The headline read: “Want to stop teachers leaving? Help them develop their careers.”

The logic is indisputable. Treat your teachers as professionals, working to guide and develop their careers. Not only do they get better at their job, they grow new areas of expertise. They may decide to climb the career ladder and help to solve that other growing problem, the dearth of people willing to take on senior leadership roles.

Above all, though, a serious concentration on continuing professional development, in the sense both of improving performance and planning career progression, is a potent demonstration that the teacher is valued.

How this contrasts with a recent headline in Tes about the way teachers are too often regarded in FE. Was the headline to George Ryan’s report an exaggeration? ”’Staff are seen as a cost, not as professional stakeholders’”.

Sadly, I don’t see it as a caricature. I have too often heard discussions - never, I promise, in an institution I’ve run - regarding employees (and sometimes particular subjects) as a problem for the institution, as a sadly unavoidable cost, not as something that enriches. Such attitudes inevitably lead to wrong and anti-educational decisions.

So I’ll respond to a recent exhortation tweeted by Tes own Ed Dorrell that we should take note and celebrate the positives of teaching. With so many problems out there, we should occasionally remind ourselves why so many gifted and generous people still commit themselves to the vocation.

Last autumn I thought I was retired: 27 years of headship had been enough. But I failed to resist a request to step back into harness for a while, filling a gap at The Purcell School, one of the UK’s few specialist music schools. This extraordinary day-and-boarding school of just 180 children aged 10 to 18, takes students from some 28 countries.

They’re a diverse, wacky bunch: but all share both a prodigious musical talent and a passionate commitment to developing their gift. This elite music school in no way serves an economic elite. On the contrary, almost all come from modest homes and could not hope to develop their talent without funding from the government’s Music and Dance Scheme (MDS) or from sponsorship or bursaries.

But here I want to focus on the teachers I’ve encountered. My school is fortunate in being close to London. In consequence, some of the finest instrumental teachers in the country (if not the world) give up time from their regular teaching at the London conservatoires to come and teach Purcell’s youngsters. They don’t get rich doing it: there’s precious little money in the system, as all who work in the arts know.

These world-class teachers come because they want to play their part in developing the outstanding musicians of the future. They know that, if they don’t, the next generation will not come through. Their work is supported, of course, by the full-time teachers in the school, teachers of music as well as all the other academic subjects.

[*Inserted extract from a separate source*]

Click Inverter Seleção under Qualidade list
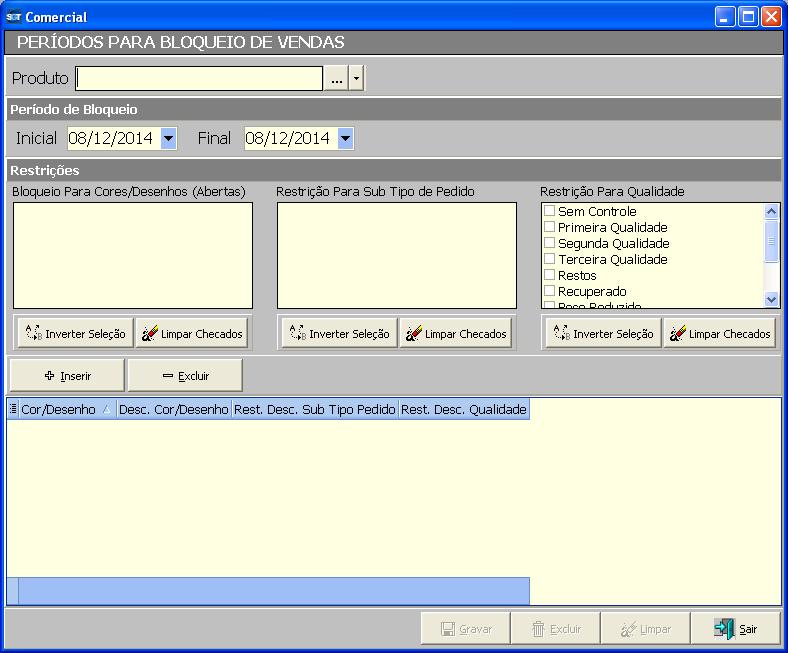click(x=602, y=334)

Every time I see even Purcell’s astonishingly gifted students amazed by what they achieve in performance, individual or collective, and witness the joy and sense of fulfilment on their faces, I am reminded of why so many of us play our part in education.

The experience is not unique to a specialist school, of course. Every teacher who has created that lightbulb moment for a child, or seen students surprise themselves with what they can achieve, gets the same buzz and finds their vocation strengthened.

Amid the undoubted gloom around schools and the system, let’s try to hang on to that.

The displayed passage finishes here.